* **What needs to be done**
An exact transcription of every record is needed.

● ● ● ●

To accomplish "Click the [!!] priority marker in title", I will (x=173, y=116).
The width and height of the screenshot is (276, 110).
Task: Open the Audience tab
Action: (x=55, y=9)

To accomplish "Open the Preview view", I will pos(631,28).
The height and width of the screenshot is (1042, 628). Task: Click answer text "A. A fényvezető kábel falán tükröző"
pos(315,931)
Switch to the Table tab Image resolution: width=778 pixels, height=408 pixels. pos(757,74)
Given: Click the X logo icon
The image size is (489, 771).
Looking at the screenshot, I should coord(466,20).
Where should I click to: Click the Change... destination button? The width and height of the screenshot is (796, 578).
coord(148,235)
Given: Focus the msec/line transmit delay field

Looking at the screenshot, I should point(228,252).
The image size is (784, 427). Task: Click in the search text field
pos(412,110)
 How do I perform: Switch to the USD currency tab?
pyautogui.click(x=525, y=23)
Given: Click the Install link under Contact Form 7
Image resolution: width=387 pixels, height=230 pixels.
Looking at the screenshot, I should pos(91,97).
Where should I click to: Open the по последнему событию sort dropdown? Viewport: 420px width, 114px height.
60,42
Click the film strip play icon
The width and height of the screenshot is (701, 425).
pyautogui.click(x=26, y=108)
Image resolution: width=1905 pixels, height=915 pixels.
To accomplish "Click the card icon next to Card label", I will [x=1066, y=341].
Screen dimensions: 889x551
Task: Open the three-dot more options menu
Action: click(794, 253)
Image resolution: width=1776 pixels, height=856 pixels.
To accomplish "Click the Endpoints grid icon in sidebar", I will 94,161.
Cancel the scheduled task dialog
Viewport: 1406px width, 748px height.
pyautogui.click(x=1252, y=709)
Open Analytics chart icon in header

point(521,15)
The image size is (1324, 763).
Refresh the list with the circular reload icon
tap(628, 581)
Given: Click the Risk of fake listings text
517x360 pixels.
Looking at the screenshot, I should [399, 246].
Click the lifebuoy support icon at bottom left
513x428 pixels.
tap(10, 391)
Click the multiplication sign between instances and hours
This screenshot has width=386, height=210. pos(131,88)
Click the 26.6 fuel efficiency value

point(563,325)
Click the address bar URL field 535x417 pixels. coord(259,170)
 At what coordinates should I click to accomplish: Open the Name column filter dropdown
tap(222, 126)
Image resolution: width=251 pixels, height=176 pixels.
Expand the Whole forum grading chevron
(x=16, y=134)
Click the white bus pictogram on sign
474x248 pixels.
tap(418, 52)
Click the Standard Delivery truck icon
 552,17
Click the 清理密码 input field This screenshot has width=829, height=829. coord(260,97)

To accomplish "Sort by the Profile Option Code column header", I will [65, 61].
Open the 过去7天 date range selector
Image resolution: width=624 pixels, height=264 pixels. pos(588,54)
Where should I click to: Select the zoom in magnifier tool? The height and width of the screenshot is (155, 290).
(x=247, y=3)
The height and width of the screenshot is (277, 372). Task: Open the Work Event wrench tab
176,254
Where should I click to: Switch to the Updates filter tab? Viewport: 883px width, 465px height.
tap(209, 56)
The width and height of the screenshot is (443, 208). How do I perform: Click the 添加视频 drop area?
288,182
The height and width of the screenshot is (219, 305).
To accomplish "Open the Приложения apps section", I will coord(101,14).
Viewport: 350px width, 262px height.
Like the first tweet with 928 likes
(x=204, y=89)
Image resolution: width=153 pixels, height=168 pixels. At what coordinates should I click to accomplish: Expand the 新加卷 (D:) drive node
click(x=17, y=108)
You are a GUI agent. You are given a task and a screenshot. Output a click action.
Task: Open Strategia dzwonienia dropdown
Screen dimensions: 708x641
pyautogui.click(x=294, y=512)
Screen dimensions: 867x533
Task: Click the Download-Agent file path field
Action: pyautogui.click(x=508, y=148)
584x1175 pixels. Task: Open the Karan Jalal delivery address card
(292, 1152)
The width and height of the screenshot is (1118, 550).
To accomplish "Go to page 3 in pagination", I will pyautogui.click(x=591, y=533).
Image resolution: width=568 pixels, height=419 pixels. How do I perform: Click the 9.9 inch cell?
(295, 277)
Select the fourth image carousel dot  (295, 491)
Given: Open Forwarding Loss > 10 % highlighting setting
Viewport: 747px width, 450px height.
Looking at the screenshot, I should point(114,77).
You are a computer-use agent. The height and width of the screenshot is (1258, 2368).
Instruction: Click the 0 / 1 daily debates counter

● ● ● ●

* **Exercise response**
To accomplish "Click the [!!] priority marker in title", I will (x=173, y=116).
The width and height of the screenshot is (276, 110).
Task: Open the Audience tab
Action: (x=55, y=9)

To accomplish "Open the Preview view", I will pos(631,28).
The height and width of the screenshot is (1042, 628). Task: Click answer text "A. A fényvezető kábel falán tükröző"
pos(315,931)
Switch to the Table tab Image resolution: width=778 pixels, height=408 pixels. pos(757,74)
Given: Click the X logo icon
The image size is (489, 771).
Looking at the screenshot, I should coord(466,20).
Where should I click to: Click the Change... destination button? The width and height of the screenshot is (796, 578).
coord(148,235)
Given: Focus the msec/line transmit delay field

Looking at the screenshot, I should point(228,252).
The image size is (784, 427). Task: Click in the search text field
pos(412,110)
 How do I perform: Switch to the USD currency tab?
pyautogui.click(x=525, y=23)
Given: Click the Install link under Contact Form 7
Image resolution: width=387 pixels, height=230 pixels.
Looking at the screenshot, I should pos(91,97).
Where should I click to: Open the по последнему событию sort dropdown? Viewport: 420px width, 114px height.
60,42
Click the film strip play icon
The width and height of the screenshot is (701, 425).
pyautogui.click(x=26, y=108)
Image resolution: width=1905 pixels, height=915 pixels.
To accomplish "Click the card icon next to Card label", I will [x=1066, y=341].
Screen dimensions: 889x551
Task: Open the three-dot more options menu
Action: click(794, 253)
Image resolution: width=1776 pixels, height=856 pixels.
To accomplish "Click the Endpoints grid icon in sidebar", I will 94,161.
Cancel the scheduled task dialog
Viewport: 1406px width, 748px height.
pyautogui.click(x=1252, y=709)
Open Analytics chart icon in header

point(521,15)
The image size is (1324, 763).
Refresh the list with the circular reload icon
tap(628, 581)
Given: Click the Risk of fake listings text
517x360 pixels.
Looking at the screenshot, I should [399, 246].
Click the lifebuoy support icon at bottom left
513x428 pixels.
tap(10, 391)
Click the multiplication sign between instances and hours
This screenshot has width=386, height=210. pos(131,88)
Click the 26.6 fuel efficiency value

point(563,325)
Click the address bar URL field 535x417 pixels. coord(259,170)
 At what coordinates should I click to accomplish: Open the Name column filter dropdown
tap(222, 126)
Image resolution: width=251 pixels, height=176 pixels.
Expand the Whole forum grading chevron
(x=16, y=134)
Click the white bus pictogram on sign
474x248 pixels.
tap(418, 52)
Click the Standard Delivery truck icon
 552,17
Click the 清理密码 input field This screenshot has width=829, height=829. coord(260,97)

To accomplish "Sort by the Profile Option Code column header", I will [65, 61].
Open the 过去7天 date range selector
Image resolution: width=624 pixels, height=264 pixels. pos(588,54)
Where should I click to: Select the zoom in magnifier tool? The height and width of the screenshot is (155, 290).
(x=247, y=3)
The height and width of the screenshot is (277, 372). Task: Open the Work Event wrench tab
176,254
Where should I click to: Switch to the Updates filter tab? Viewport: 883px width, 465px height.
tap(209, 56)
The width and height of the screenshot is (443, 208). How do I perform: Click the 添加视频 drop area?
288,182
The height and width of the screenshot is (219, 305).
To accomplish "Open the Приложения apps section", I will coord(101,14).
Viewport: 350px width, 262px height.
Like the first tweet with 928 likes
(x=204, y=89)
Image resolution: width=153 pixels, height=168 pixels. At what coordinates should I click to accomplish: Expand the 新加卷 (D:) drive node
click(x=17, y=108)
You are a GUI agent. You are given a task and a screenshot. Output a click action.
Task: Open Strategia dzwonienia dropdown
Screen dimensions: 708x641
pyautogui.click(x=294, y=512)
Screen dimensions: 867x533
Task: Click the Download-Agent file path field
Action: pyautogui.click(x=508, y=148)
584x1175 pixels. Task: Open the Karan Jalal delivery address card
(292, 1152)
The width and height of the screenshot is (1118, 550).
To accomplish "Go to page 3 in pagination", I will pyautogui.click(x=591, y=533).
Image resolution: width=568 pixels, height=419 pixels. How do I perform: Click the 9.9 inch cell?
(295, 277)
Select the fourth image carousel dot  (295, 491)
Given: Open Forwarding Loss > 10 % highlighting setting
Viewport: 747px width, 450px height.
Looking at the screenshot, I should point(114,77).
You are a computer-use agent. The height and width of the screenshot is (1258, 2368).
Instruction: Click the 0 / 1 daily debates counter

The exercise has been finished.